> [Task description] The required output is the line with "This screenshot has width=864, height=541." through the final line of the entries, each one exactly as it stands.

[Saved entries]
=-=-=-=-=
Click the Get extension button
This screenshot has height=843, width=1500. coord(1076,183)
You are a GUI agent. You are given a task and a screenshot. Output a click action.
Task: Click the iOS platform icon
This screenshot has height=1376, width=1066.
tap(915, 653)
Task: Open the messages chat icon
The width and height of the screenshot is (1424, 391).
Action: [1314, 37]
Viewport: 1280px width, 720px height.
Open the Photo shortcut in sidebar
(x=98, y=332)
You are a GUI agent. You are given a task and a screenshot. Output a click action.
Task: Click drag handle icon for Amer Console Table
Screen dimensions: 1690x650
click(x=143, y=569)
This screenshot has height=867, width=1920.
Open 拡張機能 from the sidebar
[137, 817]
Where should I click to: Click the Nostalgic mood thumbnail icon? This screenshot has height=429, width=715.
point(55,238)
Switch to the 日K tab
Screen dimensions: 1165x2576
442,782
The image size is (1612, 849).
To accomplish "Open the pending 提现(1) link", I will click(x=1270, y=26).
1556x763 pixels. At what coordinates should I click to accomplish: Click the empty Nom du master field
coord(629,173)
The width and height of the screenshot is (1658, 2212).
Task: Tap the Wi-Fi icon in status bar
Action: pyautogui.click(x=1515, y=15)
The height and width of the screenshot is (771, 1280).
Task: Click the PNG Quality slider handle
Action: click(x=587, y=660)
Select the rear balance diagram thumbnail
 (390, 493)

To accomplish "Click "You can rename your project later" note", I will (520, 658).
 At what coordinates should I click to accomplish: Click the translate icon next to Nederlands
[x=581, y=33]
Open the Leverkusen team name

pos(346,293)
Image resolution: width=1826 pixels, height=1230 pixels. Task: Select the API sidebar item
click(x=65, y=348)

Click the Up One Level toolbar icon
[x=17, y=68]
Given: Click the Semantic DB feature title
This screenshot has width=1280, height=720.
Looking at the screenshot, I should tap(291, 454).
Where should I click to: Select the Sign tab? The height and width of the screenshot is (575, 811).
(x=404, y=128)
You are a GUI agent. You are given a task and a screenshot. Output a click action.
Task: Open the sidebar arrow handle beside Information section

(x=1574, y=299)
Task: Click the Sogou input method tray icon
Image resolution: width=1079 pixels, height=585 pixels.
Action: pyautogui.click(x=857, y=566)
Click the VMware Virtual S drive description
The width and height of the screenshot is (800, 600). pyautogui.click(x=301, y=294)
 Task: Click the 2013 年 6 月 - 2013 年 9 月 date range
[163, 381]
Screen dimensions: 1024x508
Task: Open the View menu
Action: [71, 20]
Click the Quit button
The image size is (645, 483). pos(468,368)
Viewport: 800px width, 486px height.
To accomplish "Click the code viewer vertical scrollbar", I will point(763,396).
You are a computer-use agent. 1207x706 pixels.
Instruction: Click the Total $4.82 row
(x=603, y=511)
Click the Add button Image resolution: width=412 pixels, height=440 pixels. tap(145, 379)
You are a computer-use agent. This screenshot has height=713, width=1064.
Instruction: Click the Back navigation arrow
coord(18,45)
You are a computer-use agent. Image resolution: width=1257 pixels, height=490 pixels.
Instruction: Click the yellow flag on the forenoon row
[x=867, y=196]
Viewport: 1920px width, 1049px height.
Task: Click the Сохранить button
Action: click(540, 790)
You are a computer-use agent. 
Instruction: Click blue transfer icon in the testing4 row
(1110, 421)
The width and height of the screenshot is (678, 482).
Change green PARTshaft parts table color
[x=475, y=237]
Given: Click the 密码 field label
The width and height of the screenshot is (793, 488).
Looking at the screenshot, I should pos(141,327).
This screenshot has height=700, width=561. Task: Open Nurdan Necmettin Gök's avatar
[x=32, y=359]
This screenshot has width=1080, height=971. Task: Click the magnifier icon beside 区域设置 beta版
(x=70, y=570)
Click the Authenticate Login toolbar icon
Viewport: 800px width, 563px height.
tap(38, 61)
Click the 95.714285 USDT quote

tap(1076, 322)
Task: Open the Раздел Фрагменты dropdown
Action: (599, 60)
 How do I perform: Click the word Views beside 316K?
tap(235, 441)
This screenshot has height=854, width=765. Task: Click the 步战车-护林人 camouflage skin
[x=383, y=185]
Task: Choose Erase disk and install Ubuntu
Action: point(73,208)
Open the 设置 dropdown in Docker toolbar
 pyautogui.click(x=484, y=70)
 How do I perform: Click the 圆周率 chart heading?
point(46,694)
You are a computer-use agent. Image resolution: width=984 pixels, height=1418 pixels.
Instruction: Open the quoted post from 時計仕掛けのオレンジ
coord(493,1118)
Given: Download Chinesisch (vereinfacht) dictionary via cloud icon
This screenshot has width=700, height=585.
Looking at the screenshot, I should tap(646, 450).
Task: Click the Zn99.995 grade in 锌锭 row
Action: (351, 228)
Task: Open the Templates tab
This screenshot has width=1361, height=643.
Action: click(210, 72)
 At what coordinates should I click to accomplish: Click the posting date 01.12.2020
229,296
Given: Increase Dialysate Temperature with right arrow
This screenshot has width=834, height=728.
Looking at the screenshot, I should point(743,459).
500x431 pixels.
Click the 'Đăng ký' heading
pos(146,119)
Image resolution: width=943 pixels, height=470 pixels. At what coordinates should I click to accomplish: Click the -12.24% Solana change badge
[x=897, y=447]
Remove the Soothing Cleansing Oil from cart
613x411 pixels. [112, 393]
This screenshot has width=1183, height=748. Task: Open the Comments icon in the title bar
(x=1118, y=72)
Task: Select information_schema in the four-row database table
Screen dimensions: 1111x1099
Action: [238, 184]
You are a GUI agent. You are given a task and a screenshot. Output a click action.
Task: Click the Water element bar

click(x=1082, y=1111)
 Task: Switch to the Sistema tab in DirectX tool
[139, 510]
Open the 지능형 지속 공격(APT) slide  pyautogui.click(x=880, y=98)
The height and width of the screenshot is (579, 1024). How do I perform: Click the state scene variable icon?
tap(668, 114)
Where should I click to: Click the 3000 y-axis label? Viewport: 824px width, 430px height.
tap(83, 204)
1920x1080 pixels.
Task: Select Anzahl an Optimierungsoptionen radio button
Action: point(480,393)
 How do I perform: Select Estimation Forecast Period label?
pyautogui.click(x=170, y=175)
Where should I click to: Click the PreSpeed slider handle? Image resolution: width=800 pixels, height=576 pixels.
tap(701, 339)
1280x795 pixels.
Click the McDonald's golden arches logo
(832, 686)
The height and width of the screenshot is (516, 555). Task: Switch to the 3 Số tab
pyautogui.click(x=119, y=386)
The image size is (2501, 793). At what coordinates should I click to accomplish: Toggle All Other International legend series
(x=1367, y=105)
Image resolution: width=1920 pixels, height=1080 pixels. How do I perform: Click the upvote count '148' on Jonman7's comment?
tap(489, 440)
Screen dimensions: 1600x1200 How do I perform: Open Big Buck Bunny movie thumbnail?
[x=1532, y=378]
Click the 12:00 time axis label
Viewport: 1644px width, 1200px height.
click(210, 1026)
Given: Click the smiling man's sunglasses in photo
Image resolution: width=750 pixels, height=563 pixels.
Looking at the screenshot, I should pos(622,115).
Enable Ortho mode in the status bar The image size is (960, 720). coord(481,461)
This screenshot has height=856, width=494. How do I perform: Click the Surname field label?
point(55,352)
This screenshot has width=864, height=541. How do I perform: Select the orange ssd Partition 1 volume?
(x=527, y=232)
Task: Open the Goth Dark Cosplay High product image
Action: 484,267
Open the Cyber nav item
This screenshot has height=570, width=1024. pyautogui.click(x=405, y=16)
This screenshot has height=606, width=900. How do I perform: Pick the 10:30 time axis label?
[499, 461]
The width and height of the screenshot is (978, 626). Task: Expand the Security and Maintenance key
=-=-=-=-=
> [Solution below]
This screenshot has width=864, height=541. How do I perform: Select the orange ssd Partition 1 volume?
(x=527, y=232)
Task: Open the Goth Dark Cosplay High product image
Action: 484,267
Open the Cyber nav item
This screenshot has height=570, width=1024. pyautogui.click(x=405, y=16)
This screenshot has height=606, width=900. How do I perform: Pick the 10:30 time axis label?
[499, 461]
The width and height of the screenshot is (978, 626). Task: Expand the Security and Maintenance key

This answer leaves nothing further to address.